Note that our function is not monotone for $d>0$, it has a maximum:

$$f(x)=x^d e^{-x^2/\sigma^2}$$

$$f'(x)=\left(d -\frac{2x^2}{\sigma^2}\right)x^{d-1} e^{-x^2/\sigma^2}$$

So we have: $$x_0= \sigma\sqrt{d/2}$$

$$n_0=\lceil \sigma\sqrt{d/2} \rceil$$

Thus, we need to write for $n_0>1$:

$$S_m=\sum_{n=1}^{n_0-1} n^d \exp(−n^2/\sigma^2)+\sum_{n=n_0}^m n^d \exp(−n^2/\sigma^2)$$

The latter sum has the function decreasing monotonely, and we can use the bound:

$$S_m \leq \sum_{n=1}^{n_0} n^d \exp(−n^2/\sigma^2)+\int_{n_0}^{m} x^d \exp(−x^2/\sigma^2) dx$$

Thus:

$$c \leq \sum_{n=1}^{n_0} n^d \exp(−n^2/\sigma^2)+\int_{n_0}^{m} x^d \exp(−x^2/\sigma^2) dx$$

$$n_0=\lceil \sigma\sqrt{d/2} \rceil$$

Mind, this is definitely not a simplification of the bound, as the integral can only be expressed in terms of incomplete Gamma function for the general $d$.

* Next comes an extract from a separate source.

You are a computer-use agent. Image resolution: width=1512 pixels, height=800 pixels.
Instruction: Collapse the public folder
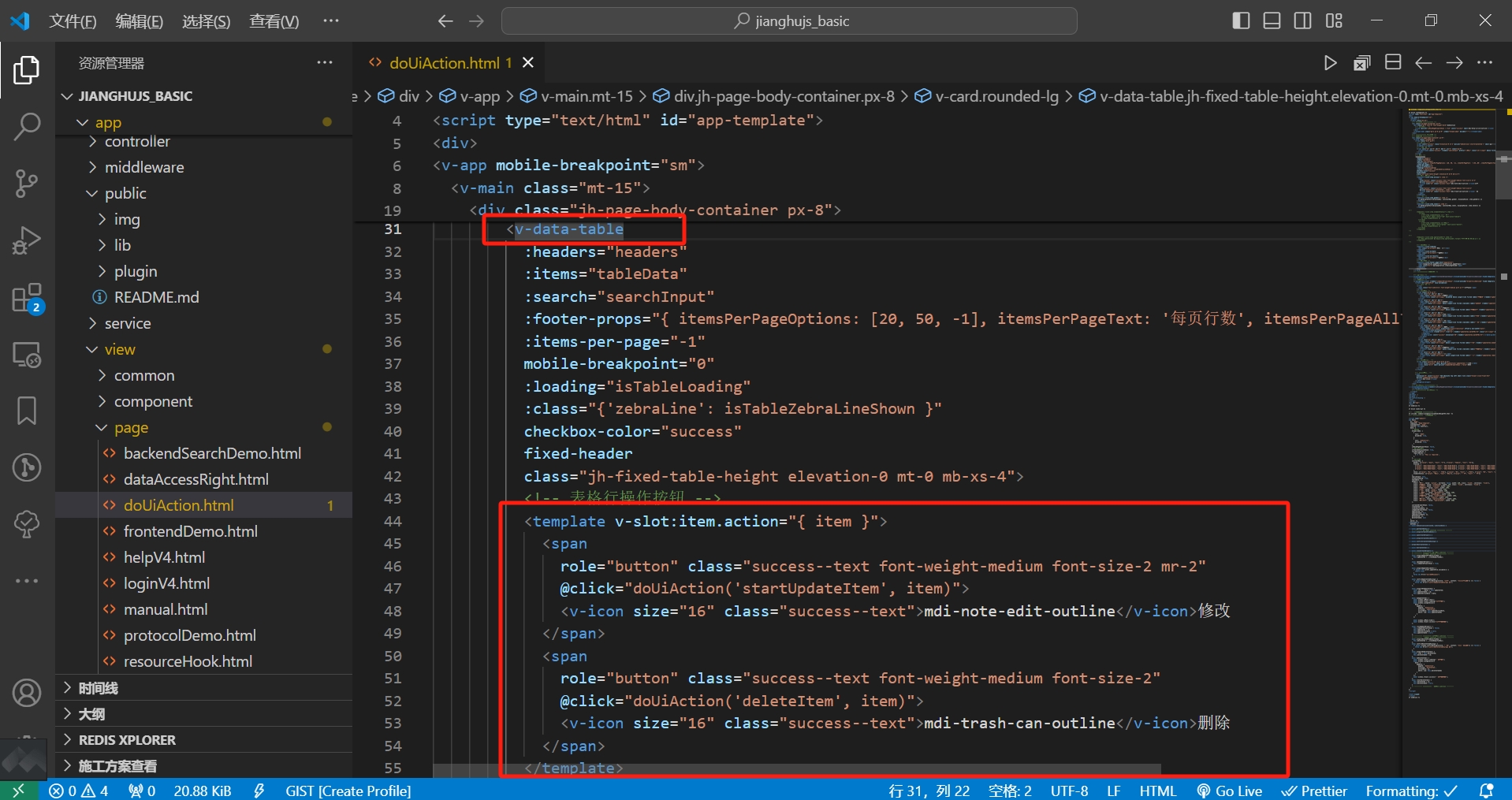tap(125, 193)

But if $m$ is very large, we can approximate the integral by $\int_{n_0}^\infty x^d \exp(−x^2/\sigma^2) dx$, and write:

$$c \leq \sum_{n=1}^{n_0} n^d \exp(−n^2/\sigma^2)+\int_{n_0}^\infty x^d \exp(−x^2/\sigma^2) dx$$

If, in addition, $n_0<1$ (it depends on the values of $d$ and $\sigma$), we have:

$$c \leq \int_0^\infty x^d \exp(−x^2/\sigma^2) dx=\frac{\sigma^{d+1}}{2} \Gamma \left( \frac{d+1}{2} \right)$$

This is actually a good approximation for quite a lot of combinations of $d,\sigma,m$, just be careful to make sure the conditions for the approximation are satisfied.

For example, for $d=1$, $\sigma=5$ and $m=25$ we have:

$$S_m=12.41633011 \\ \frac{\sigma^{d+1}}{2} \Gamma \left( \frac{d+1}{2} \right)=12.5$$

(It somehow works even better for larger $d$, but I'm too tired to figure out why. I leave this to the OP).